* What you will do *
Return the records exactly, keeping every line as it is.
━━━ Data for the task
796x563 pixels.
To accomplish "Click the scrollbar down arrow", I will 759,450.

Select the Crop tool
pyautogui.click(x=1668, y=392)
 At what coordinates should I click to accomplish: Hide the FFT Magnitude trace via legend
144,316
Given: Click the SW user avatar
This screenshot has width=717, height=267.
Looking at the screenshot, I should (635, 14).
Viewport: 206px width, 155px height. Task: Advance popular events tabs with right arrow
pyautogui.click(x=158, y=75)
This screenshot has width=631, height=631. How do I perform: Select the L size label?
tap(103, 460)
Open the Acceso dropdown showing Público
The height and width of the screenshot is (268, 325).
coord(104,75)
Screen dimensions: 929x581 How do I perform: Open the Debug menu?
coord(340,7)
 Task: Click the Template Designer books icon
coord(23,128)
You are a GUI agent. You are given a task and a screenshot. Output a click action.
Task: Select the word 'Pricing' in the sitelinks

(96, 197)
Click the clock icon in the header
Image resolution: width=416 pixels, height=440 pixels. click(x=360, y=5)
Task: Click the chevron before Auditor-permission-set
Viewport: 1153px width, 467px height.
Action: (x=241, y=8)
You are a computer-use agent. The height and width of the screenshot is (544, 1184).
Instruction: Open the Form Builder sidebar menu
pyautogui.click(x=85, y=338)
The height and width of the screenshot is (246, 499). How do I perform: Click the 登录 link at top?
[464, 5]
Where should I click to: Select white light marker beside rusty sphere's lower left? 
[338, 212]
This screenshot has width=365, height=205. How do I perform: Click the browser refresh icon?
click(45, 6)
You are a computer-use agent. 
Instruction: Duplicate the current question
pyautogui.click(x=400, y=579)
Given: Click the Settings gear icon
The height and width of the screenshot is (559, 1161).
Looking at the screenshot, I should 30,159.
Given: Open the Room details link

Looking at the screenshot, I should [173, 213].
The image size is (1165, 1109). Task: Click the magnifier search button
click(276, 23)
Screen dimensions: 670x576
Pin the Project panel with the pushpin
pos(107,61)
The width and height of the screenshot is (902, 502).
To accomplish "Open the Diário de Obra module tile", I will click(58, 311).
━━━━━━
* Result of the exercise *
796x563 pixels.
To accomplish "Click the scrollbar down arrow", I will 759,450.

Select the Crop tool
pyautogui.click(x=1668, y=392)
 At what coordinates should I click to accomplish: Hide the FFT Magnitude trace via legend
144,316
Given: Click the SW user avatar
This screenshot has width=717, height=267.
Looking at the screenshot, I should (635, 14).
Viewport: 206px width, 155px height. Task: Advance popular events tabs with right arrow
pyautogui.click(x=158, y=75)
This screenshot has width=631, height=631. How do I perform: Select the L size label?
tap(103, 460)
Open the Acceso dropdown showing Público
The height and width of the screenshot is (268, 325).
coord(104,75)
Screen dimensions: 929x581 How do I perform: Open the Debug menu?
coord(340,7)
 Task: Click the Template Designer books icon
coord(23,128)
You are a GUI agent. You are given a task and a screenshot. Output a click action.
Task: Select the word 'Pricing' in the sitelinks

(96, 197)
Click the clock icon in the header
Image resolution: width=416 pixels, height=440 pixels. click(x=360, y=5)
Task: Click the chevron before Auditor-permission-set
Viewport: 1153px width, 467px height.
Action: (x=241, y=8)
You are a computer-use agent. The height and width of the screenshot is (544, 1184).
Instruction: Open the Form Builder sidebar menu
pyautogui.click(x=85, y=338)
The height and width of the screenshot is (246, 499). How do I perform: Click the 登录 link at top?
[464, 5]
Where should I click to: Select white light marker beside rusty sphere's lower left? 
[338, 212]
This screenshot has width=365, height=205. How do I perform: Click the browser refresh icon?
click(45, 6)
You are a computer-use agent. 
Instruction: Duplicate the current question
pyautogui.click(x=400, y=579)
Given: Click the Settings gear icon
The height and width of the screenshot is (559, 1161).
Looking at the screenshot, I should 30,159.
Given: Open the Room details link

Looking at the screenshot, I should [173, 213].
The image size is (1165, 1109). Task: Click the magnifier search button
click(276, 23)
Screen dimensions: 670x576
Pin the Project panel with the pushpin
pos(107,61)
The width and height of the screenshot is (902, 502).
To accomplish "Open the Diário de Obra module tile", I will click(58, 311).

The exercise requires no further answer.